Note: Keras has a built-in function to access this database but we want to manually perform the preprocessing

In [2]:
TRAIN_PATH = 'data/train'
TEST_PATH = 'data/test'
SEED = 2018
VOCAB_SIZE = 100
MAX_REVIEW_LEN = 250
NUM_EPOCHS = 5
BATCH_SIZE = 64

In [3]:
def get_x_y(file_path):
    files = {}
    files['pos'] = glob(os.path.join(file_path, 'pos', '*.txt'))
    files['neg'] = glob(os.path.join(file_path, 'neg', '*.txt'))
    
    sentiment_map = {'pos': 1, 'neg': 0}
    x = []
    y = []
    for sentiment in files:
        for file_name in files[sentiment]:
            temp_ = []
            with open(file_name) as file_:
                temp_ = file_.read()
            x.append(temp_)
            y.append(sentiment_map[sentiment])
    return x, y

In [4]:
# Read in the text data
x_train, y_train = get_x_y(TRAIN_PATH)
x_test, y_test = get_x_y(TEST_PATH)

Our data now looks like the following:

In [None]:
print(x_train[0])

While this type of data makes sense to humans, we need to convert the (in this case) English sentences into sequences of numbers. This can be done by using a tool provided by Keras called a 'Tokenizer'. This transforms strings into sequences of numbers where words are mapped to numbers corresponding to their overall frequency. For example, if the word 'a' is the most common word and 'this' is the second most common the sentence: 'This is a dog.' Would become [2, 0, 1, 0], where '0' is a placeholder for any word not in the tokenizer. We also need to make sure all of our sequences are the same length. we can choose a length that makes sense and pad the sequences with zeros to that length.

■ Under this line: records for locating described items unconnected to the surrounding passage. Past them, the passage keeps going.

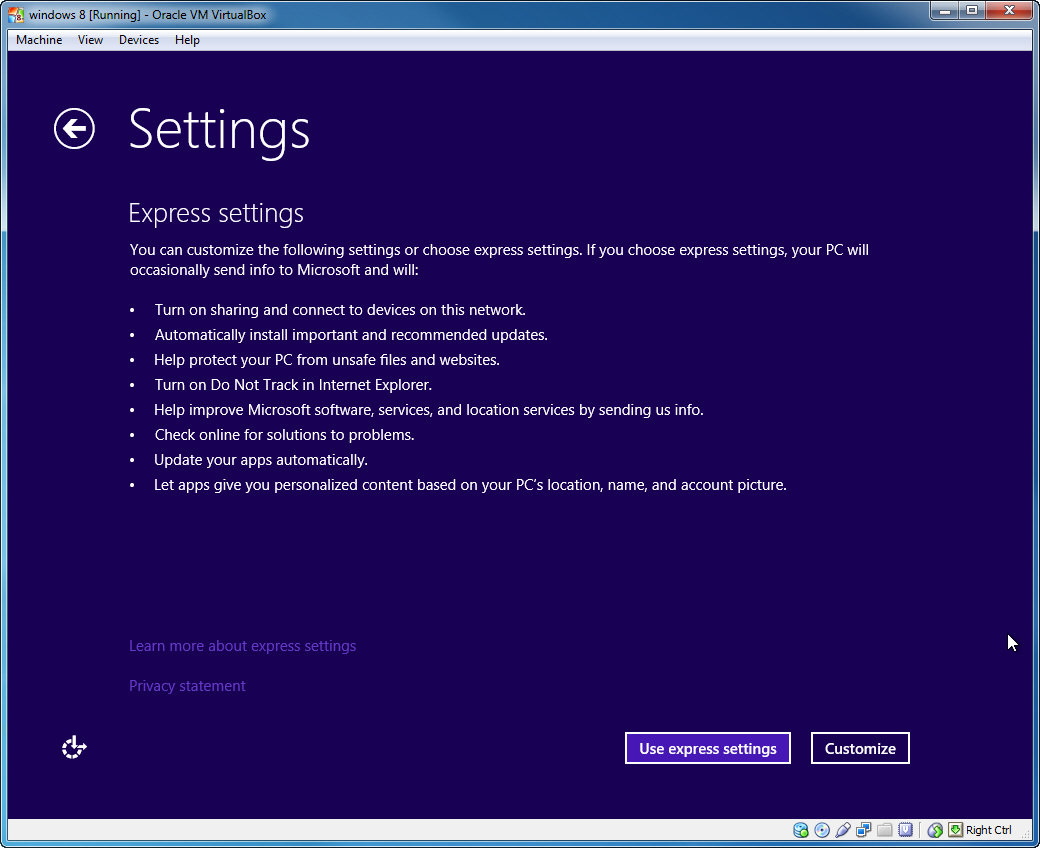This screenshot has height=848, width=1040.
Task: Click the USB devices status icon
Action: click(x=842, y=830)
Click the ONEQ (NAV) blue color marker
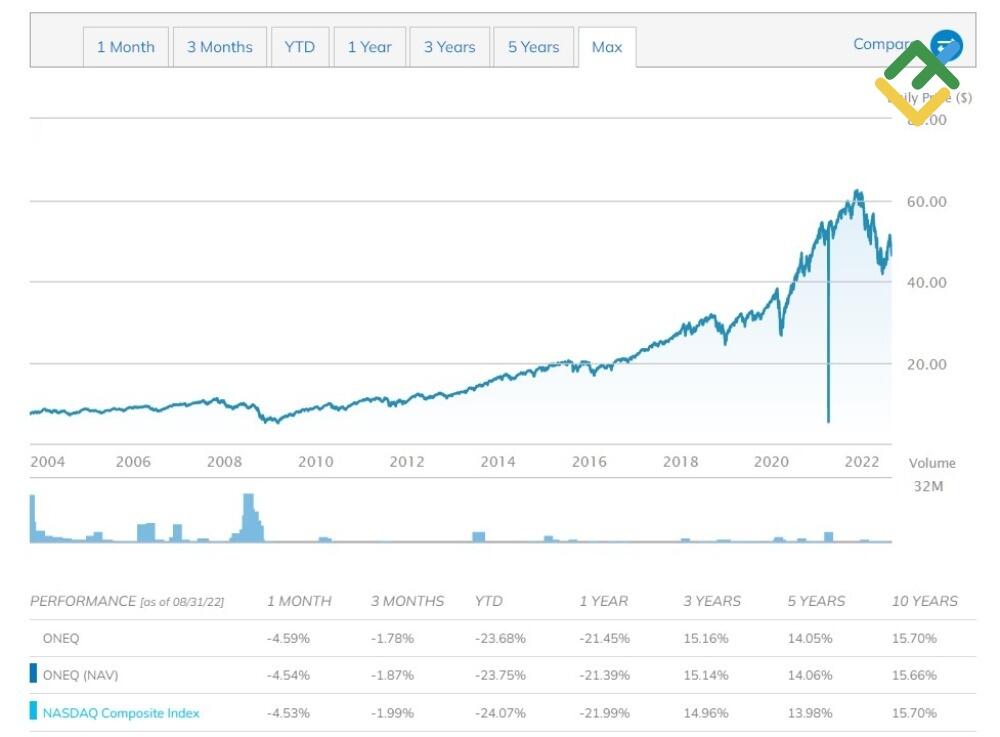The height and width of the screenshot is (737, 1000). click(x=33, y=675)
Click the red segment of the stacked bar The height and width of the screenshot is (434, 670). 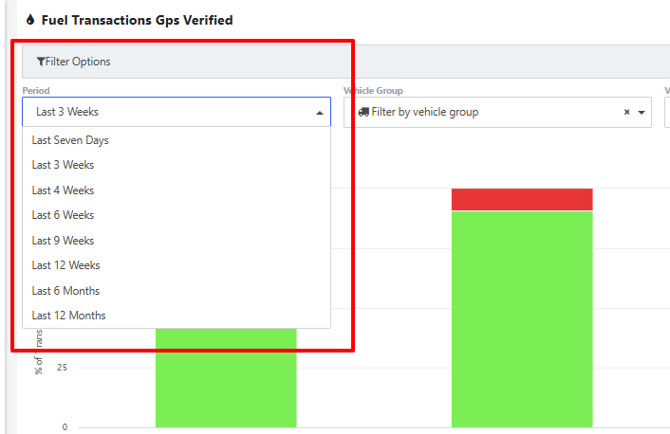coord(521,199)
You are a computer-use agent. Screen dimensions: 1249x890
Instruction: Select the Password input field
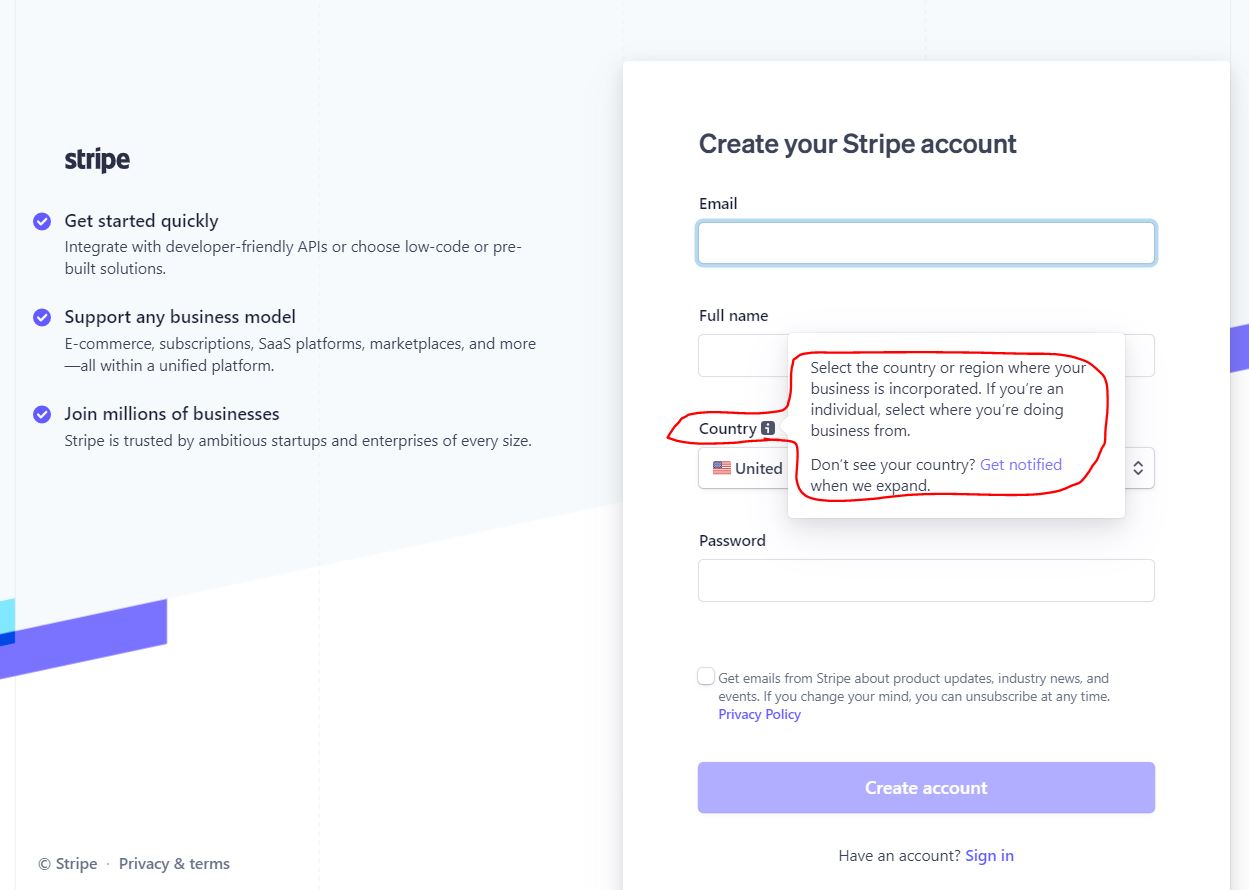coord(926,580)
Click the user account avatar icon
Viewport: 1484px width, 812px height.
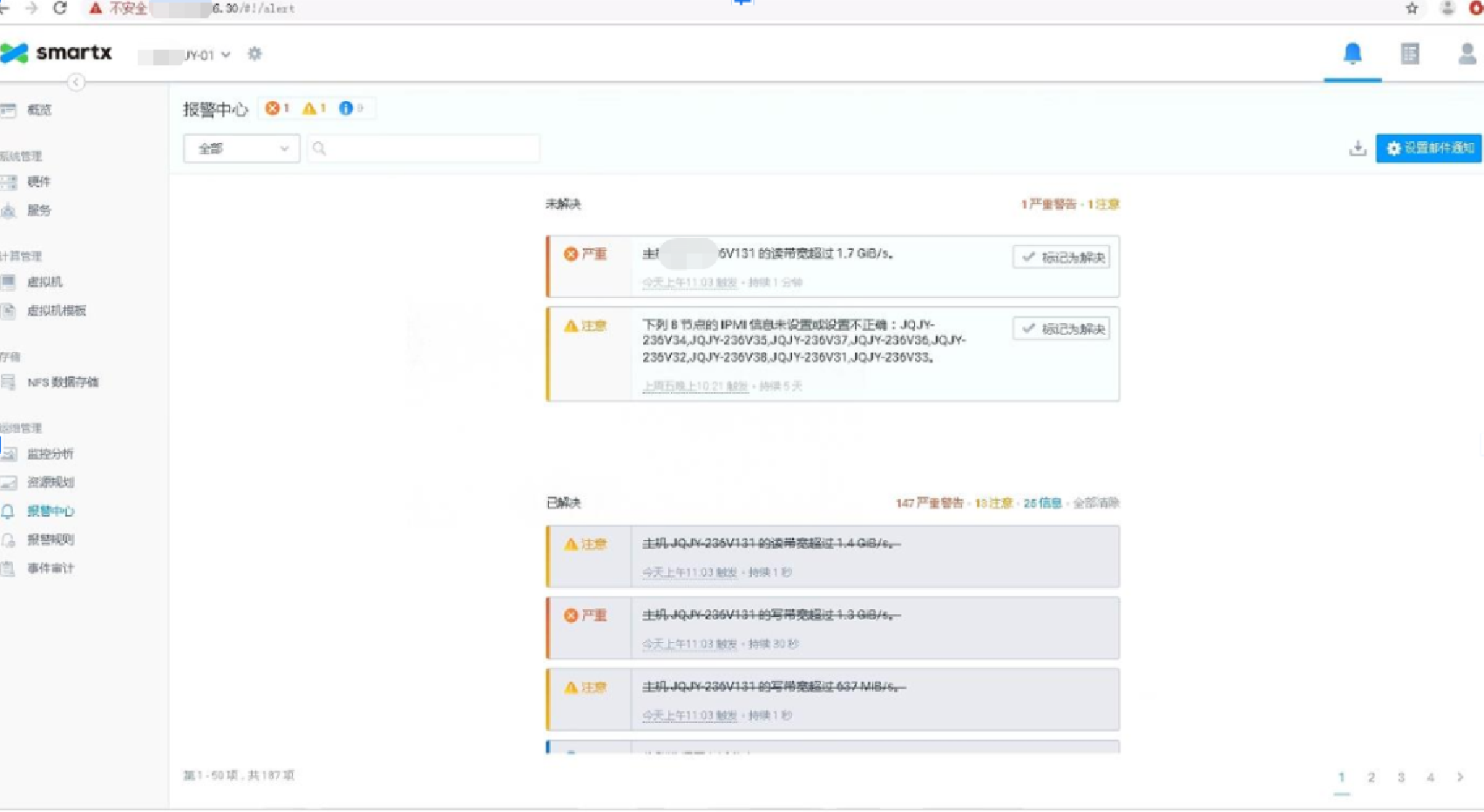coord(1467,54)
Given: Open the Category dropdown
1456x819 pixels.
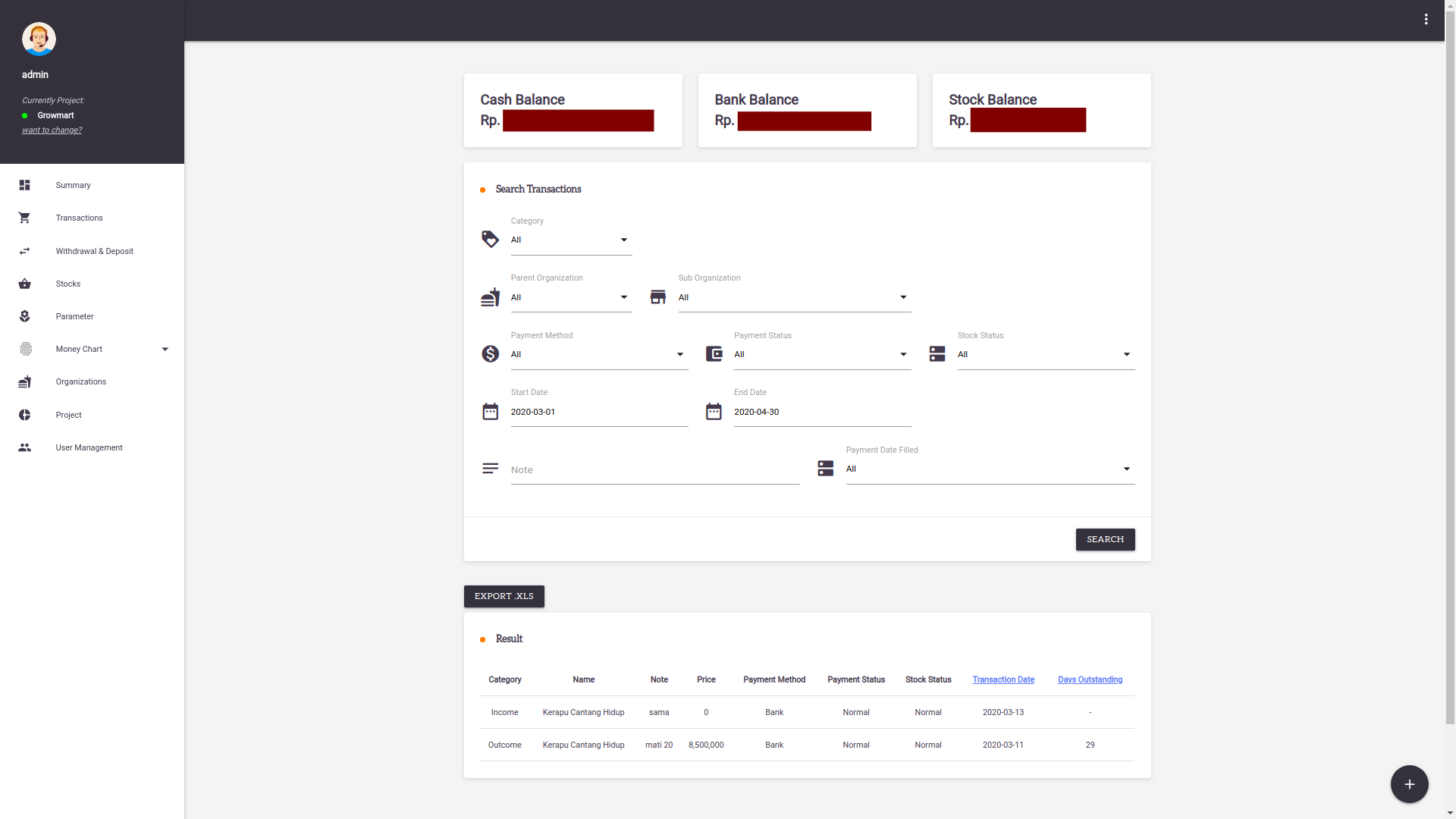Looking at the screenshot, I should 571,240.
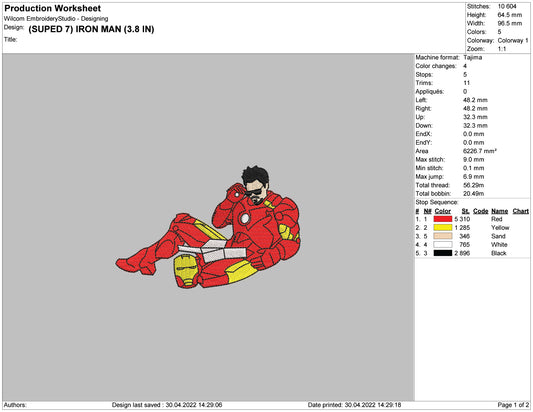Click the black thread color swatch
Image resolution: width=533 pixels, height=412 pixels.
[x=443, y=253]
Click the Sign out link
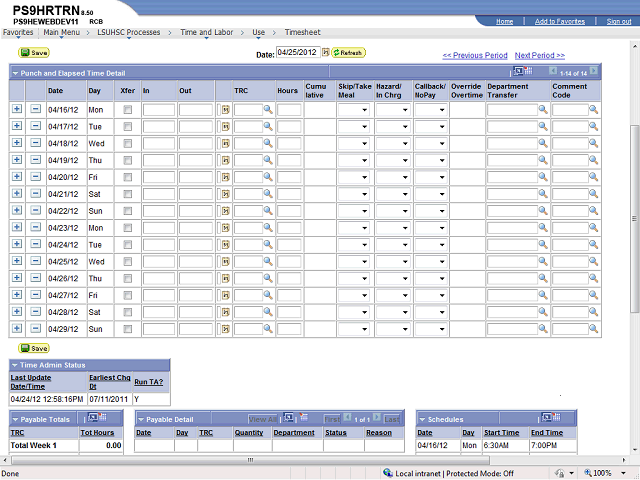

Note: We have already did some transformations by converting 'pos' => 0, and 'neg' => 1 when we read in the data

In [None]:
unique_words = set()

for review in x_train:
    review_words = review.split()
    for word in review_words:
        unique_words.add(word.lower())

print(len(unique_words))

In [None]:
time_start = datetime.now()
tokenizer = Tokenizer(num_words=VOCAB_SIZE)
tokenizer.fit_on_texts(x_train)
print('time to fit: ' + str(datetime.now() - time_start))

In [None]:
time_start = datetime.now()

# Fit our training data
x_train = tokenizer.texts_to_sequences(x_train)
x_train = pad_sequences(x_train, maxlen=MAX_REVIEW_LEN)

# Fit our testing data
x_test = tokenizer.texts_to_sequences(x_test)
x_test = pad_sequences(x_test, maxlen=MAX_REVIEW_LEN)

print('time to fit: ' + str(datetime.now() - time_start))

After applying our tokenizer the data looks like:

In [None]:
print(x_train[0])

In [None]:
from sklearn.linear_model import SGDClassifier
from sklearn.metrics import accuracy_score

In [None]:
model = SGDClassifier()
model.fit(x_train, y_train)
pred = model.predict(x_test)
accuracy = accuracy_score(y_test, pred)
print(accuracy)

In [5]:
def basic_lstm_model(embedding_vector_length=32, dropout_rate=0.2):
    model = Sequential()
    model.add(Embedding(VOCAB_SIZE, embedding_vector_length, input_length=MAX_REVIEW_LEN))
    model.add(Dropout(dropout_rate))
    model.add(LSTM(100))
    model.add(Dropout(dropout_rate))
    model.add(Dense(1, activation='sigmoid'))
    model.compile(loss='binary_crossentropy', optimizer='adam', metrics=['accuracy'])
    return model

In [None]:
model = basic_lstm_model()
model.fit(x_train, y_train, epochs=NUM_EPOCHS, batch_size=BATCH_SIZE)
scores = model.evaluate(x_test, y_test, verbose=0)
print("Accuracy: %.2f%%" % (scores[1]*100))

In [None]:
VOCAB_SIZE = 100
MAX_REVIEW_LEN = 250
NUM_EPOCHS = 1
BATCH_SIZE = 64
EMBED_LENGTH = 32
DROPOUT_RATE = 0.2

In [7]:
time_start = datetime.now()

# Read in the text data
x_train, y_train = get_x_y(TRAIN_PATH)
x_test, y_test = get_x_y(TEST_PATH)

tokenizer = Tokenizer(num_words=VOCAB_SIZE)
tokenizer.fit_on_texts(x_train)

# Fit our training data
x_train_sequence = tokenizer.texts_to_sequences(x_train)
x_train_pad = pad_sequences(x_train_sequence, maxlen=MAX_REVIEW_LEN)

# Fit our testing data
x_test_sequence = tokenizer.texts_to_sequences(x_test)
x_test_pad = pad_sequences(x_test_sequence, maxlen=MAX_REVIEW_LEN)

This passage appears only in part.